(Stored items)
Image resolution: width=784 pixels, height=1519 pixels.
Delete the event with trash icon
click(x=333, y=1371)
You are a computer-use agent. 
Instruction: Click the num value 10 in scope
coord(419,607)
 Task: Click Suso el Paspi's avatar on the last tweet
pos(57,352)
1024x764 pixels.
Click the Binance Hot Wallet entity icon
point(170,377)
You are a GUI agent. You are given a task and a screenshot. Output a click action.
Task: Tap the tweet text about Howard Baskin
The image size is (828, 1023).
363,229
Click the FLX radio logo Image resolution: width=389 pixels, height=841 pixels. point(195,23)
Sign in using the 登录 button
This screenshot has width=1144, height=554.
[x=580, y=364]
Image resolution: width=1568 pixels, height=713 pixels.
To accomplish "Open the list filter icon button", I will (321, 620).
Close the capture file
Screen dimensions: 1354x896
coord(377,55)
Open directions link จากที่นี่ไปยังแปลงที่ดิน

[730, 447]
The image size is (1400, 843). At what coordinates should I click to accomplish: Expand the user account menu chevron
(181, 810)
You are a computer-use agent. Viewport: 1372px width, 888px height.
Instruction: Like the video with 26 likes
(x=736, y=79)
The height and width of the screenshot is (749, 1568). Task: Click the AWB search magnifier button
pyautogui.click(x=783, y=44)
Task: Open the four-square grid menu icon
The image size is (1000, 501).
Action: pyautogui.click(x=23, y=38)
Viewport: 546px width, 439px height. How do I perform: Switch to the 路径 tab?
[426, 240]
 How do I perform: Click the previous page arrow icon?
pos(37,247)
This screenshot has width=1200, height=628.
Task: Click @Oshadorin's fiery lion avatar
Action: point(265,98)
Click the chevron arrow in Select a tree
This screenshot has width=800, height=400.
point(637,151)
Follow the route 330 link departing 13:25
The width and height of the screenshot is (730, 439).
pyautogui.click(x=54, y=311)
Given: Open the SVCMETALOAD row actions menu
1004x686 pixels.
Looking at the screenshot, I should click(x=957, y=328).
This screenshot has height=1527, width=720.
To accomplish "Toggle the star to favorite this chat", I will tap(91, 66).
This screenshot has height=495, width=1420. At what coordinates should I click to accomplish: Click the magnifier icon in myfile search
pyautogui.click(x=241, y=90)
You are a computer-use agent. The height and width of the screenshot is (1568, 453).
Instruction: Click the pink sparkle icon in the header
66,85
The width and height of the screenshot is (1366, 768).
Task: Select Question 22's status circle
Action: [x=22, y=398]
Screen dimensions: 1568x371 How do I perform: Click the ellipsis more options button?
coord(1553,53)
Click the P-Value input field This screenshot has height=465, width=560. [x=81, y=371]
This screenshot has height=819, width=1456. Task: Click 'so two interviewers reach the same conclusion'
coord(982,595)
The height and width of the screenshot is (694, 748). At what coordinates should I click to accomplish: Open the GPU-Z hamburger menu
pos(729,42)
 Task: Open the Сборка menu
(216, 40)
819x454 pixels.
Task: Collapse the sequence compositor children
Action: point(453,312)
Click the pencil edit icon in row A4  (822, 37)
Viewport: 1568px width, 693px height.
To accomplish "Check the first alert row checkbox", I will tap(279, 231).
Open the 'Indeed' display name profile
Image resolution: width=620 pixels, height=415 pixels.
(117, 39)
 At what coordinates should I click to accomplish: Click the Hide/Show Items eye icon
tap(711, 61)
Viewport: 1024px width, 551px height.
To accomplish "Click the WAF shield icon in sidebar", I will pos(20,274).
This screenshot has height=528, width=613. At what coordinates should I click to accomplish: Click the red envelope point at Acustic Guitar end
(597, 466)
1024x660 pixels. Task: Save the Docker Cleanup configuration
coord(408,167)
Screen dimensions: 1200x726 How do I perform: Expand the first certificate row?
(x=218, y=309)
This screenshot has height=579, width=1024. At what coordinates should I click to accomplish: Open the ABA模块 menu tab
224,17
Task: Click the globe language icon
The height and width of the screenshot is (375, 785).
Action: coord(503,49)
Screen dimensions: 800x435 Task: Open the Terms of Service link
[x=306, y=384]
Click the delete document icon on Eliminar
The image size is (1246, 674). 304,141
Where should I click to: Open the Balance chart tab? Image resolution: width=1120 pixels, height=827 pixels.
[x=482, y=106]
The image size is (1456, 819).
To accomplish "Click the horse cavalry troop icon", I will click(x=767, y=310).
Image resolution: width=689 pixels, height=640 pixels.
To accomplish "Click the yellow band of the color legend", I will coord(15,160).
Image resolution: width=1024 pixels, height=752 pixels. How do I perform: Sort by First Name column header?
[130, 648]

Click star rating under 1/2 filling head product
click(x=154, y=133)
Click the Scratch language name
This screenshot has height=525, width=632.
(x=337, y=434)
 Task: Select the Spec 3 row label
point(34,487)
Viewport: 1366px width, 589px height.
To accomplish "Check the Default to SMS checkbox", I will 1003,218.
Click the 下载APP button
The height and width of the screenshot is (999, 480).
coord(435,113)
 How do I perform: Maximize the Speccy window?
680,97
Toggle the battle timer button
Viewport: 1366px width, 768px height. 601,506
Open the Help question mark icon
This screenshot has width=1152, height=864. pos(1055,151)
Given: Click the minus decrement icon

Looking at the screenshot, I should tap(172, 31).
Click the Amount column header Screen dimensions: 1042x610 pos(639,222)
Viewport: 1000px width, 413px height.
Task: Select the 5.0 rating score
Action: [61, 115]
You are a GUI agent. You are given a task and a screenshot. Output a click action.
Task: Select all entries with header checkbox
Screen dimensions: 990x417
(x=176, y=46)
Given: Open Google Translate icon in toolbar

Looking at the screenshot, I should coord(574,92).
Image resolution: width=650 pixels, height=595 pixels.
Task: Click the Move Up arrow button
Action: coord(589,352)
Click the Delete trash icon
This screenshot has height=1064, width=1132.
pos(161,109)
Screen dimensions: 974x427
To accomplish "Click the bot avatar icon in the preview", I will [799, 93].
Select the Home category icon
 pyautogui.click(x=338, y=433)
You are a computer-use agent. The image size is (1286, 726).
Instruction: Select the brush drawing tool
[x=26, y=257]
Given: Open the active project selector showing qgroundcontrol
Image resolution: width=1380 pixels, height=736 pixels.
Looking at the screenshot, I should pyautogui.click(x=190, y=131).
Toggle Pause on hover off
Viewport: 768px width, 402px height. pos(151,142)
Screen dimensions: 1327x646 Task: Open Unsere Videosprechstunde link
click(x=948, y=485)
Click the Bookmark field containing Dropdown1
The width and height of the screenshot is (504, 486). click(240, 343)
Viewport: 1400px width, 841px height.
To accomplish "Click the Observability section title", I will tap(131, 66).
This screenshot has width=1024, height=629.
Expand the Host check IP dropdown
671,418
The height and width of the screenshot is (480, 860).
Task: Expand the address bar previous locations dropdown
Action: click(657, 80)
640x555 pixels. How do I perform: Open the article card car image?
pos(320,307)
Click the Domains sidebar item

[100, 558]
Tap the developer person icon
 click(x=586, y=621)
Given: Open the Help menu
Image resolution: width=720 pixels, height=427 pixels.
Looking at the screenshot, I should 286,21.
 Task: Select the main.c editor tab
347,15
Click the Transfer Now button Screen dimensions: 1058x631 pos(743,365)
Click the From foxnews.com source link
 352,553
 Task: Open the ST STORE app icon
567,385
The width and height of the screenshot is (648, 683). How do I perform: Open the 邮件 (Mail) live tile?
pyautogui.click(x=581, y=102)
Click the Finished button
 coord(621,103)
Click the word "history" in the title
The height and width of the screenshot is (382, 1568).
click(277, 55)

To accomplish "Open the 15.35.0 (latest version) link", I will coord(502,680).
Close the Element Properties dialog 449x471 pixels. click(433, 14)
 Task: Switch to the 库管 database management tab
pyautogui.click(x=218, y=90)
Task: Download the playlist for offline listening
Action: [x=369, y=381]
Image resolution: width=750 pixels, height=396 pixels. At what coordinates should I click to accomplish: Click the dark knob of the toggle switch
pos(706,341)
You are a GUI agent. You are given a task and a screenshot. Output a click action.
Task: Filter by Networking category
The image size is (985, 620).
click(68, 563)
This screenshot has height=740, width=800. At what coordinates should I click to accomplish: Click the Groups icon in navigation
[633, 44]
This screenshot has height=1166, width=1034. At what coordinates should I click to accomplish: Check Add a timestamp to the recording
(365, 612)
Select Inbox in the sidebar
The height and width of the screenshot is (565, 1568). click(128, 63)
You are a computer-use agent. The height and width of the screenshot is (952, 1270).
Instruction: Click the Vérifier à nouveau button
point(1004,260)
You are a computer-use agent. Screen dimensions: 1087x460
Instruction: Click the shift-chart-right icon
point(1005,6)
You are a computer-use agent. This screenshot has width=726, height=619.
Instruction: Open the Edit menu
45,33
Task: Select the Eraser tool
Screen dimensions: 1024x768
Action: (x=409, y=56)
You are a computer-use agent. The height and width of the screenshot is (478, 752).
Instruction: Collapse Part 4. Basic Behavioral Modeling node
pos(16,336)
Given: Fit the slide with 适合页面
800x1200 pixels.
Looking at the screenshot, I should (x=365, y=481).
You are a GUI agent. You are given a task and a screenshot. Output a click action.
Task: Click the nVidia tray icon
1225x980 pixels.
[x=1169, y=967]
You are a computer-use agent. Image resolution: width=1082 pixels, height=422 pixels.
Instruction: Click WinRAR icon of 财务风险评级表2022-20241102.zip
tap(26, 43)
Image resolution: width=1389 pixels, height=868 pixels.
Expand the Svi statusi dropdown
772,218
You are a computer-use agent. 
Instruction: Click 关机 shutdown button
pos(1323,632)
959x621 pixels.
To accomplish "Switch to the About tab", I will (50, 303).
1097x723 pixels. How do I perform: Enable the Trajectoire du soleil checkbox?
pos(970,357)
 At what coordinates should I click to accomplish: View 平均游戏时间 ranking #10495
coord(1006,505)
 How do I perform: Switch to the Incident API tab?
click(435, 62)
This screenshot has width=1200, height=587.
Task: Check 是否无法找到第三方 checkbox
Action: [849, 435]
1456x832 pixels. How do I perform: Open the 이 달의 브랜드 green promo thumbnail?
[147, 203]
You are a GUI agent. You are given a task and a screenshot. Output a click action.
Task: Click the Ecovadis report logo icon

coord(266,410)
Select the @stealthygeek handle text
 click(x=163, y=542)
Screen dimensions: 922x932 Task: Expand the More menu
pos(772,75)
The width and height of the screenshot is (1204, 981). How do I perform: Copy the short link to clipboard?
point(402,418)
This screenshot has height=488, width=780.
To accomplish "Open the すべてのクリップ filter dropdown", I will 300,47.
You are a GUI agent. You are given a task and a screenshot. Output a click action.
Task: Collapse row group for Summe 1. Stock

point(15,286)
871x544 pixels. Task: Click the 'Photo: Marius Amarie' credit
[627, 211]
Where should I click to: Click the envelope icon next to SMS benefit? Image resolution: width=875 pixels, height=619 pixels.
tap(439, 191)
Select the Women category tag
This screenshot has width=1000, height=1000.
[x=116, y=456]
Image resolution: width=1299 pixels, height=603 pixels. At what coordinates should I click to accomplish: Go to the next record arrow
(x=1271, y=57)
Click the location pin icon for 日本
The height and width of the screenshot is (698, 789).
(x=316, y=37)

### Aim of the task
Read through the data and copy every line where "Close" shows up.

### Your response
Close the capture file
Close the Element Properties dialog 449x471 pixels. click(433, 14)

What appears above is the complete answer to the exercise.